## Girls are more afraid of mathematics than boys in 80% of countries

**Issued: Fri, 22 Apr 2016 00:01:00 BST**

Girls are more afraid of mathematics than boys, especially in more developed and gender-equal countries, according to a new worldwide study.

A team of psychologists from the University of Glasgow and the Universities of California (Irvine) and Missouri in the USA found girls were more anxious about mathematics in 80% of the countries surveyed.

The researchers analysed the large international assessment of student performance in 15-year-olds from the Programme for International Student Assessment (PISA) and related these data to socio-economic indicators from the World Economic Forum and the United Nations. PISA is an OECD-funded survey of school achievement carried out with nearly 500,000 pupils in 68 countries and economic regions, including the USA and the UK. The researchers analysed the 2003 and 2012 PISA data sets because of their focus on mathematics achievement, attitudes and emotions. Their article is published in the PLOS ONE journal.

The focus of the study was on girls’ negative emotions about mathematics, described as “mathematics anxiety”. Mathematics anxiety is defined by the researchers as “a psychological factor that can undermine the pursuit of mathematics”. It also refers to the negative feelings experienced during the preparation of and explicit engagement in mathematical pursuits. The research was carried against a background of significant under-representation of women in many STEM (Science, Technology, Engineering and Mathematics) subjects.

In more than 80% of countries which took part in the PISA survey, girls were more anxious about mathematics than boys. This gender difference is more than twice the magnitude of the gender difference in mathematics performance (which is found in 59% of countries), indicating that factors other than performance are resulting in higher mathematics anxiety in girls than boys.

Follow-up analyses revealed that girls' mathematics anxiety was not related to the level of their mothers' engagement in STEM (Science, Technology, Engineering and Mathematics) careers, or even to wider indices of gender equality.
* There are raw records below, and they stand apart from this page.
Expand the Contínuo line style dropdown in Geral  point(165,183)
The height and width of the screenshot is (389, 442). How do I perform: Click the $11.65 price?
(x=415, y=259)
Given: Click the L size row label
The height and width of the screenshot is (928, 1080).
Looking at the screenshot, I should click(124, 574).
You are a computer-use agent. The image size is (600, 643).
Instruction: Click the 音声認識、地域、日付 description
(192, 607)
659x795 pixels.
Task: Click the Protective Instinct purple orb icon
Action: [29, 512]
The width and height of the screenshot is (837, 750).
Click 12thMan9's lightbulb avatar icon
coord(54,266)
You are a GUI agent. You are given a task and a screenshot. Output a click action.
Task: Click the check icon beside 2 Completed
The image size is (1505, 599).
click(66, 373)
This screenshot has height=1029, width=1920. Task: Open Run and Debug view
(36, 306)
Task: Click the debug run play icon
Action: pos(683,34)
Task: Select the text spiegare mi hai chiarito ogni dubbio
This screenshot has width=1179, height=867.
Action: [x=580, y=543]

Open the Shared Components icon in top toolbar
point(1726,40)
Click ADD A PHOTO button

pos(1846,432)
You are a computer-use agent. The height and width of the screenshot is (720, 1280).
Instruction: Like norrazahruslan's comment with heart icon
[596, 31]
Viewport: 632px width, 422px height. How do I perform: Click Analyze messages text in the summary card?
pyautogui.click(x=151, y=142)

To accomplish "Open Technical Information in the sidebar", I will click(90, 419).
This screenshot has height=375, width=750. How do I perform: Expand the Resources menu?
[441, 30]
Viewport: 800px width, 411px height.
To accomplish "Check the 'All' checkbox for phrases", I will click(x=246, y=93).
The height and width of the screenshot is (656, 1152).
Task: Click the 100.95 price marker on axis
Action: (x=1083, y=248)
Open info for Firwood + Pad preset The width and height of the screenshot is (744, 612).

In fact, the gender difference in mathematics anxiety was greater in more gender-equal and developed countries. In more economically developed countries, boys’ and girls’ mathematics performance was higher and their mathematics anxiety was lower, but this pattern was stronger for boys than for girls.

For example, Italy and Mexico are examples of less gender-equal countries (as measured by the Global Gender Gap Index of the World Economic Forum). Both boys and girls in these countries have a relatively high score on mathematics anxiety, and there are no differences in mathematics anxiety between them. On the other hand, Norway and Germany are more gender-equal countries. While Germany and Norway have lower overall mathematics anxiety than Italy or Mexico, the difference in the gender-equal countries Germany and Norway is actually larger between girls and boys.

This study also analysed the potential role of parental views on the value and importance of mathematics for their daughters and sons. In contrast with common perceptions, parents in more developed countries generally placed a stronger emphasis on the mathematical development of their sons than their daughters (see specific examples below). This was despite the fact that these more developed countries actually had larger proportions of mothers working in the STEM sector. This latter point suggests that having more female role models does not necessarily influence girls’ attitudes to maths.

Switzerland and Russia are examples of countries with a relatively high proportion of women working in STEM (for every four fathers working in STEM, there is around one mother working in STEM). Nonetheless, in these countries the researchers found that parents value mathematics more in their sons than daughters, based on questionnaire answers from pupils rating how important their parents find mathematics and from questionnaire answers from parents.

The UK is an example of a country with a low proportion of mothers working in STEM where mathematics is valued more for sons than for daughters. Although the USA has a considerably lower ratio of mothers in the STEM sector (for every 11 fathers in STEM, only one mother), there is no difference in parental valuation of mathematics for sons and daughters.

Dr Gijsbert Stoet, Reader in Pyschology in the School of Education at the University of Glasgow, said: "Social commentators keep mentioning the importance of female role models in STEM. If such role models were really so important, we would have expected that countries where more mothers work in the STEM sector would value mathematics for boys and girls equally. This is not the case and matches other research that same-sex role models make no difference."

The study highlights the complexity of the gender differences in mathematics performance and anxiety. The authors suggest that policies to address these differences must take into consideration that career choices are not a simple function of gender equality; paradoxically, other factors, such as gender differences in occupational interests and other skills, emerge in highly-developed, gender-equal countries that might disproportionately affect girls’ mathematics anxiety and participation in STEM. In other words, simply focusing on gender equality and female role models is not going to be sufficient for increasing women’s participation in STEM fields.

Dr Stoet added: "Policies to attract more girls and women into subjects such as computer science, physics and engineering have largely failed. Gender equality is a key humanistic value in enlightened and developed societies, but our research shows that policy-makers cannot rely on it as the sole factor in getting more girls into subjects like physics and computer science. It is fair to say that nobody knows what will actually get more girls into these subjects -- if anyone knows, they have been very good at keeping it a secret."